One of the things you don’t want to happen when you are traveling is have a major online row break out that you feel you need to comment on. Thankfully Nick Mamatas has said most of what I wanted to say, and from the perspective of Haikasoru which lends it more weight.
I do, however, want to focus in on one small part of Norman Spinrad’s somewhat bumbling and insensitive article. Talking about what he perceives as a lack of SF from “Third World” countries, he says:
If it exists, I haven’t seen a significant amount of it translated into any language I can read
Well, there’s a reason for that. It is partly about markets. The bigger the readership you have for a book the better, so you tend to want to write in a language that a lot of people read. That means you should go for Mandarin, English, Spanish, Arabic or Russian. Bearing in mind the relative wealth of the readers, French, German and Japanese might be good too. Portuguese is probably on the way up. Urdu and Bengali are also interesting prospects, but if you live in India you may choose to write in English because India has a lot of different native languages. If your native tongue is Yoruba then you may well choose to write in English, because a lot of Nigerians speak it anyway and it gives you access to a wider market. Spinrad, I suspect, will view anyone writing in English as “Western-influenced” and therefore not really “Third World”.

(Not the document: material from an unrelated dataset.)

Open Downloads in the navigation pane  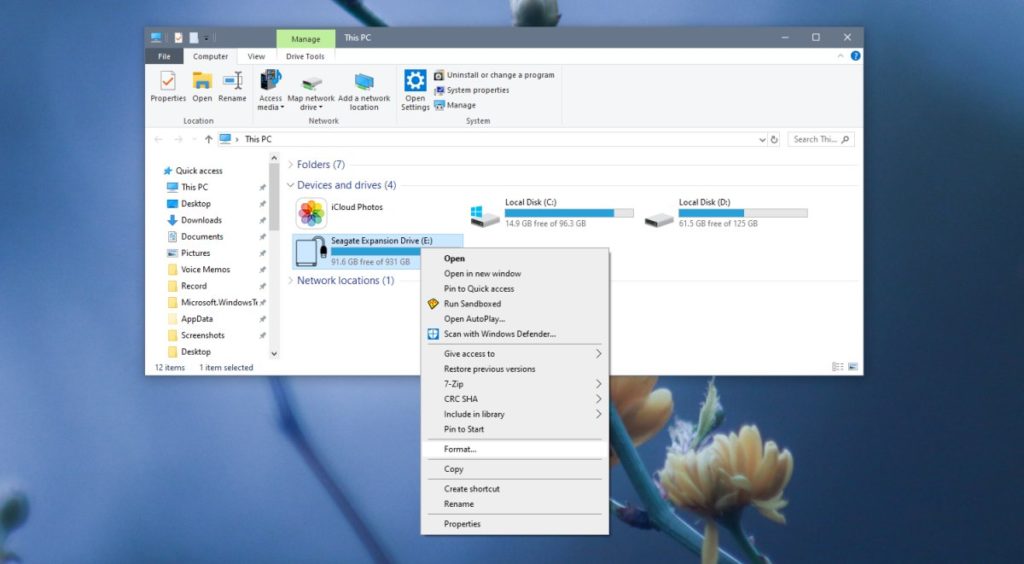pos(201,220)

The other reason, and you’ll get bored of my saying this soon, is that the English speaking world is woefully uninterested in translated fiction. That’s why some friends and I have started translation awards. Perhaps if Mr. Spinrad were to read the blog there regularly (and the excellent World SF News blog) he would become somewhat better informed. And if he’d like to help support the awards we may see a lot more translated fiction in the future.